Cuando estudiaba en el liceo era frecuente leer en las calles de Caracas pintas como estas: “Mata a un colombiano y vive un día Pepsi” o “Gracias Armero por mater tanta mierda junta” (en macabra alusión a la trágica erupción del volcán de Armero). El sentimiento anticolombiano estaba a la orden del día; era frecuente en los chistes, el bulling y otras formas de violencia simbólica así como formas de violencia física e institucional (como las redadas policiales para detener “indocumentados”, por ejemplo). Con la llegada de socialismo del siglo XXI en la última década, pensé que el sentimiento xenófobo anticolombiano era algo relativamente superado o al menos difícil de profesar y defender abiertamente en el espacio público. Ahora, no salgo de mi asombro cuando veo que es promovido y alentado por miembros del propio gobierno, que es reproducido por militantes de izquierda y practicado por compañerxs con formación política o que hacen trabajo comunitario.
¿En qué momento el pueblo colombiano dejó de parecernos un pueblo hermano (objeto de políticas represivas excluyentes en su país) para ser un pueblo de maleantes y paramilitares, un enemigo externo que vive entre nosotros, al que hay que vigilar y denunciar? ¿Cuándo los inmigrantes colombianos residentes en el país dejaron de ser merecedores de una vida digna con sus derechos cubiertos (como el derecho a tener identificación y así poder votar en las elecciones por nuestro proyecto) para a ser un contingente de “paracos” y “bachaqueros” que en el mejor de los casos debe ser deportado? ¿Cuántos chivos expiatorios se necesitan para intentar tapar los fracasos u omisiones de nuestras políticas públicas? ¿Cuál es el límite ético de la instrumentación política de nuestros problemas con fines electorales?
Seguramente alguien saldrá en defensa del discurso xenófobo poniendo ejemplos de un caso (o muchos casos) de personas de nacionalidad colombiana que practican el “bachaqueo” (como tantos otros venezolanos, de cualquier bando político) o que incurre en alguna práctica “delictiva” o no legal. Semejante “argumento” no requiere demasiado análisis. Basta con evidenciar su semejanza con el núcleo argumentativo del discurso racista, xenófobo y colonial enarbolado por los gobiernos y la derecha europea en contra de los inmigrantes africanos, asiáticos y latinoamericanos. Cualquier defensor del discurso europeo anti-inmigrantes también dirá que los africanos, los moros y los sudacas en su mayoría “son ladrones”, les “quitan el trabajo”, se “llevan su riqueza”, etc. Sin embargo, es difícil imaginar que este discurso sea defendido (al menos de manera abierta) por miembros de grupos de izquierda o de ideologías anti-sistema en otras partes del mundo.
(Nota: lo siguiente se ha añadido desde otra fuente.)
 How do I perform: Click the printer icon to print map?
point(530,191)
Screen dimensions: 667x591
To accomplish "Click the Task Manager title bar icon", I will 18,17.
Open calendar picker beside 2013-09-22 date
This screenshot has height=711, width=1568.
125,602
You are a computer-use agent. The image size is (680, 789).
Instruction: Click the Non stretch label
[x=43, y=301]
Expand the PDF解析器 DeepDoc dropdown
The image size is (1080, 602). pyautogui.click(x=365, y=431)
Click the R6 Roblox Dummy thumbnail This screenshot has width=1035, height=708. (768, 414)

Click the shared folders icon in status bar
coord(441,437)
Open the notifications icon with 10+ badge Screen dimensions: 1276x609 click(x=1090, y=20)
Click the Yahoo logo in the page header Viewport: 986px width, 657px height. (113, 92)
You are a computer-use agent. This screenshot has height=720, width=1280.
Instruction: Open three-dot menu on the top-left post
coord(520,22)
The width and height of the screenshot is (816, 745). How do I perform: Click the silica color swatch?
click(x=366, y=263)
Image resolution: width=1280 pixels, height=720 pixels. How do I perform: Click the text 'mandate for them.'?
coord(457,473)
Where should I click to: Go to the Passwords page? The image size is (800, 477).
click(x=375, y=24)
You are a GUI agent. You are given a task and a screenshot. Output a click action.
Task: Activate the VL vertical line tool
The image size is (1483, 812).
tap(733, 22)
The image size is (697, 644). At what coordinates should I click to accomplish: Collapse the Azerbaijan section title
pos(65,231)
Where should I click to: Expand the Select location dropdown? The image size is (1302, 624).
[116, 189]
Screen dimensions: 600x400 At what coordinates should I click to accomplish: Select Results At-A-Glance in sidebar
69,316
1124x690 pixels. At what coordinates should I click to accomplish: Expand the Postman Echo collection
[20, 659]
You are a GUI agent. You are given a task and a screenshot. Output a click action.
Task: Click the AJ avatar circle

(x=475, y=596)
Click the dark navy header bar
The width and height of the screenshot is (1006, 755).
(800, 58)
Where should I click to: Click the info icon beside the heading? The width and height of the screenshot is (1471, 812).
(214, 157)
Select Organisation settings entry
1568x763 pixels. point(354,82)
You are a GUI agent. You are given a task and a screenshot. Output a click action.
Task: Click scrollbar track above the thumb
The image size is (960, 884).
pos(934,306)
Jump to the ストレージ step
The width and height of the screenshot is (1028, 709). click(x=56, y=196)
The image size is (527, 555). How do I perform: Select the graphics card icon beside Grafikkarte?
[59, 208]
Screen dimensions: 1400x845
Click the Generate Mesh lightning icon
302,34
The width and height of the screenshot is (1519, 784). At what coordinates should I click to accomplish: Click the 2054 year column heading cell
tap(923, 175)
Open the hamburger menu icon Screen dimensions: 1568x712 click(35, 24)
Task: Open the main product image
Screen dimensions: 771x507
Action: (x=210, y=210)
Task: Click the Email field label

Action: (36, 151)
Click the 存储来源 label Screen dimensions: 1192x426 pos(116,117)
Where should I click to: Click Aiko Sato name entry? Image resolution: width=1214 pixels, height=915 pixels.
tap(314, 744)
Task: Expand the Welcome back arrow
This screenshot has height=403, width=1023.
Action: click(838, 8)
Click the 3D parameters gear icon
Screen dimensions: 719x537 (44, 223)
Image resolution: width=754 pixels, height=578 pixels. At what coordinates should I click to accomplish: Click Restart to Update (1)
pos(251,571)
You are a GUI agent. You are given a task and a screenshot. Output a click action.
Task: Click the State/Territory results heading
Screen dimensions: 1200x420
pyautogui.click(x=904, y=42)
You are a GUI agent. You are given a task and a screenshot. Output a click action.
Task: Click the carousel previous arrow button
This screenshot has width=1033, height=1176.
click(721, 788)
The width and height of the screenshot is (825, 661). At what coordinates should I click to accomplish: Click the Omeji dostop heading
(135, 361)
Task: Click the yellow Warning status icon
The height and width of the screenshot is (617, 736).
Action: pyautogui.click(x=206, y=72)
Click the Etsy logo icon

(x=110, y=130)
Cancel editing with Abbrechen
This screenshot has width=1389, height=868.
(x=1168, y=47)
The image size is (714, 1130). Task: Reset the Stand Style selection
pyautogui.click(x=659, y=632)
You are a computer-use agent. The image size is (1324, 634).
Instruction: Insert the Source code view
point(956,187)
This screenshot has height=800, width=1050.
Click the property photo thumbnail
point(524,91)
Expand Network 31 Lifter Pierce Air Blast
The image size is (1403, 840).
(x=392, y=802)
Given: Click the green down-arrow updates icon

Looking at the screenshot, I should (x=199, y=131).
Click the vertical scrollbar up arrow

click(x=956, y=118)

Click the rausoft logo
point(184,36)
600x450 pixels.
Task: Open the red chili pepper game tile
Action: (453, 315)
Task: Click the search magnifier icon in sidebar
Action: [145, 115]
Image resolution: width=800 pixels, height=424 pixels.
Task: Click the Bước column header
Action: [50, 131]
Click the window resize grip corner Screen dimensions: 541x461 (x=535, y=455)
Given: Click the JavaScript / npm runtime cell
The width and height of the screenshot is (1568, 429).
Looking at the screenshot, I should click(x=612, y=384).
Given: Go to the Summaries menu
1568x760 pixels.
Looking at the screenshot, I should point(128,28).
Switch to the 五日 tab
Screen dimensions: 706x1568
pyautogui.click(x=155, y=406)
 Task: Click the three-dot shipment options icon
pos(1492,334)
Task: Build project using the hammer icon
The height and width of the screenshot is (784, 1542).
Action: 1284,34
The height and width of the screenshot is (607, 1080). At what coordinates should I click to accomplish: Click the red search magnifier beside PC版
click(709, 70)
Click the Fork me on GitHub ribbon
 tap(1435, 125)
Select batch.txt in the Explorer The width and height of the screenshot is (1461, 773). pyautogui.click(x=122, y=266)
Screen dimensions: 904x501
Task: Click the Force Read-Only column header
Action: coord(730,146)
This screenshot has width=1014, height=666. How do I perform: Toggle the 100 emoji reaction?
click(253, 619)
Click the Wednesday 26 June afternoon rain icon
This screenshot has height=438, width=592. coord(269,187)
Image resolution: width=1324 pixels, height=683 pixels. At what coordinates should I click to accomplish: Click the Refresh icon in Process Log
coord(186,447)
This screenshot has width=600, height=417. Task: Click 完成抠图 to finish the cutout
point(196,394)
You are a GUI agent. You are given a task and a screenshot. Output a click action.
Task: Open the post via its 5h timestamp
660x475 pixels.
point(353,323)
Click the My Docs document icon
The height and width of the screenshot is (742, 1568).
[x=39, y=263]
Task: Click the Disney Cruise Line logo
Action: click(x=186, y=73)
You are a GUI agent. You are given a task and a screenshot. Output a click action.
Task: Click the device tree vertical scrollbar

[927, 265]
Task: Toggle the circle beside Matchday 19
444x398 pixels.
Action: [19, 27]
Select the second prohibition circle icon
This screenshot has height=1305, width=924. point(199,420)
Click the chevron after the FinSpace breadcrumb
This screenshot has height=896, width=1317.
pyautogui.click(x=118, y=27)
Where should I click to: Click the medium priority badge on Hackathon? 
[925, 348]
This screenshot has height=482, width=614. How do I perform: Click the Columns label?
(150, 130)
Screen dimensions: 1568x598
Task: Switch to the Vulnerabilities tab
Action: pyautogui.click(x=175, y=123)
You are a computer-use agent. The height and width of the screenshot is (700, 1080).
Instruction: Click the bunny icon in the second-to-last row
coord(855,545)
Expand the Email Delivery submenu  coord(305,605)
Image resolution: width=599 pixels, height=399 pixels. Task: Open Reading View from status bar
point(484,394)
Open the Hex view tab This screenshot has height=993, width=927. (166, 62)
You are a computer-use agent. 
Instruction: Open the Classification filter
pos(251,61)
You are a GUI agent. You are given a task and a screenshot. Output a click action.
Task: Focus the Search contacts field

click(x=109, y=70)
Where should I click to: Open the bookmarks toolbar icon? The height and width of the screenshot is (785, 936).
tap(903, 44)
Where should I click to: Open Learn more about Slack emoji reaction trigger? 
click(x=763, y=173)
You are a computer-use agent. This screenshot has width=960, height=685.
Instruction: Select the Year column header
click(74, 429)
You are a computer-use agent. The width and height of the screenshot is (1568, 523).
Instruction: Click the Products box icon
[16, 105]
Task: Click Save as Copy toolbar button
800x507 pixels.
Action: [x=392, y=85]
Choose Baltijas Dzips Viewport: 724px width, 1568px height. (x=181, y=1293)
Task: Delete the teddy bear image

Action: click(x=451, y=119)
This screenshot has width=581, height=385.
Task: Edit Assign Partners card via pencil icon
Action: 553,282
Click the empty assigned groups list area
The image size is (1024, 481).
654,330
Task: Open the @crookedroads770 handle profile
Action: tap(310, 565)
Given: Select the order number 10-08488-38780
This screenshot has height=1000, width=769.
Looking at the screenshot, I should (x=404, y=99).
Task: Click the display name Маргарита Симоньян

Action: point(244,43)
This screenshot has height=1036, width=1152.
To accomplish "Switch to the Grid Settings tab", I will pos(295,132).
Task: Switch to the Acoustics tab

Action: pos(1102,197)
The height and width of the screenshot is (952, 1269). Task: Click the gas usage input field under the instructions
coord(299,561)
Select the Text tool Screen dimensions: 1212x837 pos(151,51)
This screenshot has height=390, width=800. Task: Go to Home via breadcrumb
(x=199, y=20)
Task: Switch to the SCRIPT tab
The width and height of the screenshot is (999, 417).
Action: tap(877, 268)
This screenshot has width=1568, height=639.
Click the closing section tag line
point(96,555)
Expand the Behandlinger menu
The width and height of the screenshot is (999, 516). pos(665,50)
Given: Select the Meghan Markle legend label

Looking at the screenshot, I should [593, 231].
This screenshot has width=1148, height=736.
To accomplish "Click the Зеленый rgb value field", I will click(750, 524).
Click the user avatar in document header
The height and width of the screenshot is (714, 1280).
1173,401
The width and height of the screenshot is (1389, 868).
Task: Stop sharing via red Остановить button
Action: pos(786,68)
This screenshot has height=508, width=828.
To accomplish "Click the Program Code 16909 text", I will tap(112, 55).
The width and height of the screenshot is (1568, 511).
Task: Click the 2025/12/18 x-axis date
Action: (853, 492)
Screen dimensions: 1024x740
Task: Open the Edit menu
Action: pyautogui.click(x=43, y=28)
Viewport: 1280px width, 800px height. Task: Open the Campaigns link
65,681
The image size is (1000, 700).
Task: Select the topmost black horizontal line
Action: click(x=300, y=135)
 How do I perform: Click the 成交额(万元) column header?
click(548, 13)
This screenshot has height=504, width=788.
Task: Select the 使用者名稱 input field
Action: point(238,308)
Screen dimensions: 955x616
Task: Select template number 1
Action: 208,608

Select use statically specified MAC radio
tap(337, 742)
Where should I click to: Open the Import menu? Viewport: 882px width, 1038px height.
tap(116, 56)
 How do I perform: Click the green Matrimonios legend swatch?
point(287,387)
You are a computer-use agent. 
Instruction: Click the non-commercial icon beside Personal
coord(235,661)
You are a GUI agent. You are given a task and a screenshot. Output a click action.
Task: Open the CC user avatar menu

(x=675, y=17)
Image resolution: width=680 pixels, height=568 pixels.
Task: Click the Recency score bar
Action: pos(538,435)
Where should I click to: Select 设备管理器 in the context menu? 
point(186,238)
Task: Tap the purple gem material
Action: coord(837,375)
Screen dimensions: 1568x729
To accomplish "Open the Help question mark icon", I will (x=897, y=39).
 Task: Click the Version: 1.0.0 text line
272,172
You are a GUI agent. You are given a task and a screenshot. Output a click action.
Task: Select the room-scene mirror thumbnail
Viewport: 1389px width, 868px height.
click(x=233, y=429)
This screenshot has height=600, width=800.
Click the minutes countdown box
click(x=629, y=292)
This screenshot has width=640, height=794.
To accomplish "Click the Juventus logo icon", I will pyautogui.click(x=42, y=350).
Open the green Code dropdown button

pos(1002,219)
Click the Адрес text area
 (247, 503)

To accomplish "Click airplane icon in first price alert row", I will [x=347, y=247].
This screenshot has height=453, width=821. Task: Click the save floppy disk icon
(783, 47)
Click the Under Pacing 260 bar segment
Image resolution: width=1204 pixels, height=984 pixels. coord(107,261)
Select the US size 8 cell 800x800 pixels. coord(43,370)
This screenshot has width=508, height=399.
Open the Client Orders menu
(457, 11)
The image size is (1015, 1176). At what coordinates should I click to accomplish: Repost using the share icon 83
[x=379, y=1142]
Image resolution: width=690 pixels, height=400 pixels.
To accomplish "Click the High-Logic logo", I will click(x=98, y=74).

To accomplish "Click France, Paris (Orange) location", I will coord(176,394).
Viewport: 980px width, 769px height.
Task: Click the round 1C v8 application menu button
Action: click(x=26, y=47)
¿En qué momento la xenofobia pasó a ser parte del imaginario bolivariano? ¿Cómo es que podemos hacer compatible el discurso de la democracia protagónica, de la justicia social y de la integración de los pueblos con la más abierta xenofobia y el chauvinismo más ramplón?¿Cuántos pasos hay de este discurso violento, a las amenazas, la agresión o el linchamiento de un vendedor ambulante, de una vecina o de un compañero de escuela? Parece que la crisis que atraviesa el país está alimentando los sentimientos más bajos y peligrosos. Y que la “madurez política” de la que nos jactamos durante todos estos años se fue al traste de un día para otro.